3) El materialismo: Paso del plany (o lamento) trovadoresco al dolor físico. Sacher- Masoch complementó el amor espiritual con el material. No lo hizo introduciendo un druit –un amante adúltero y feliz–, sino a través de un amante rechazado. Masoch transformó el platonismo literario y el erotismo boccaciano vitalista en una sujeción física a una Venus animalesca vestida con pieles. Asimismo, hizo que el dolor del alma y la languidez se encarnaran (se metaforizasen) en el dolor auténtico, físico, que causan las heridas en el cuerpo.
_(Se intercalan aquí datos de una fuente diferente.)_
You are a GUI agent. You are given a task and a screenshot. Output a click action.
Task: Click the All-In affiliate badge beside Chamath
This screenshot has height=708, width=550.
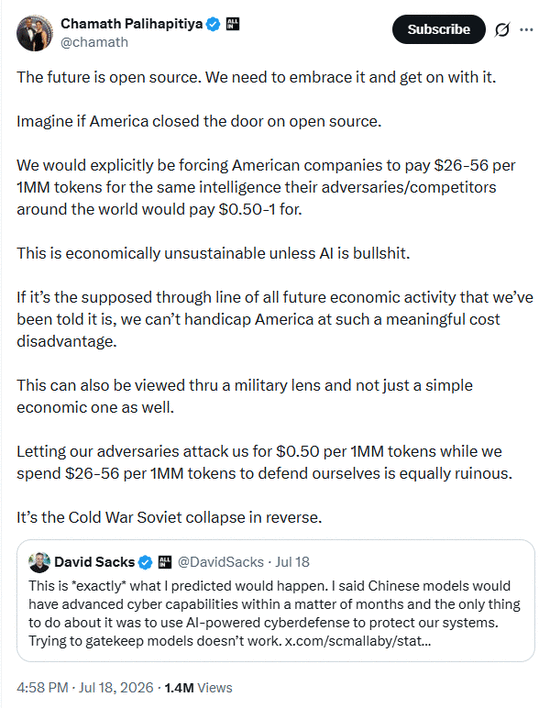(233, 24)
4) Y la inversión de clases: un noble convertido en criado por capricho de su amada. Para Severin von Kusiemski se trató de la peor degradación.
En la película de Polanski tenemos todo esto en clave moderna, con el añadido del amor y el humor. Y con menos machismo (recordemos que Masoch concluía que, si los hombres no sometían a sus mujeres, terminarían dominados por ellas). No estamos en el siglo XIX sino en el XXI. La veneración amorosa es el elemento común entre Masoch y Polanski. En esta revisión igualitaria actual, el masoquismo es visto como un estado antiegoista; es el amor al máximo, lo que haría el uno por otro para no perderlo: incluso degradarse y humillarse. “Quiero ser tu esclavo, servirte, soportarlo todo por ti, pero no me rechaces”, dice Severin en la novela.
El film de Polanski de 2013, La Vénus à la fourrure, actualiza y mejora el pensamiento de Sacher-Masoch, y conecta con un film suyo anterior, Bitter moon (1992) restándole amargura. La relación sadomasoquista de 1992 era perversa y enfermiza, mientras que la de 2013 es más lúdica y teatral.
Mejor dicho: metateatral. El juego de poder va más allá del sexo. Polanski traslada con gran acierto el masoquismo al escenario. Y plantea: ¿Quién manda? ¿El director o los actores? Polanski responde (con la modestia y el humor que dan los años y la sabiduría) algo como: “¡Oh, sin duda, los actores! Yo soy un títere en sus manos. Hacen de mí lo que quieren. Pero me encanta.” El paralelismo con la novela de Sadoch es perfecto. Actriz y director han invertido los papeles. No diríamos lo mismo de Lars von Trier, un director con fama de sádico, poco dispuesto a dejar que los actores o la crítica le dominen. En cualquier caso, la ficción se mezcla con la realidad. Y la seducción con la profesión. Sobre todo en Polanski. Las capas de su obra son muchas, tal como expone su compositor Alexandre Desplat, comparándolas con las muñecas rusas. El juego metateatral es tan profuso que incluso el actor que interpreta el director se parece a Polanski cuando era más joven. Por no decir que la actriz vuelve a ser su mujer, Emmanuelle Seigner, con lo cual también se simula un reflejo autobiográfico como en Bitter moon. Los estratos serían: Polanski, director cine = Matthieu Amalrich, actor = Thomas, director de teatro en la ficción = Severin, personaje de la novela de Sacher-Masoch.
Los diversos niveles de discurso desde lo metateatral a lo sexual –pasando por lo histórico, lo pictórico y lo literario– hacen de La venus de las pieles de Polanski una película compleja pero comprensible. La obra transmite una felicidad similar a la de Shakespeare y sus comedias dentro de la comedia. ¡Qué buenos son los tres cambios de dicción cuando Vanda interpreta a la actriz vulgar de Thomas, luego a la Wanda refinada de Masoch, y más tarde a una Venus de estilo Marlene Dietrich con acento alemán!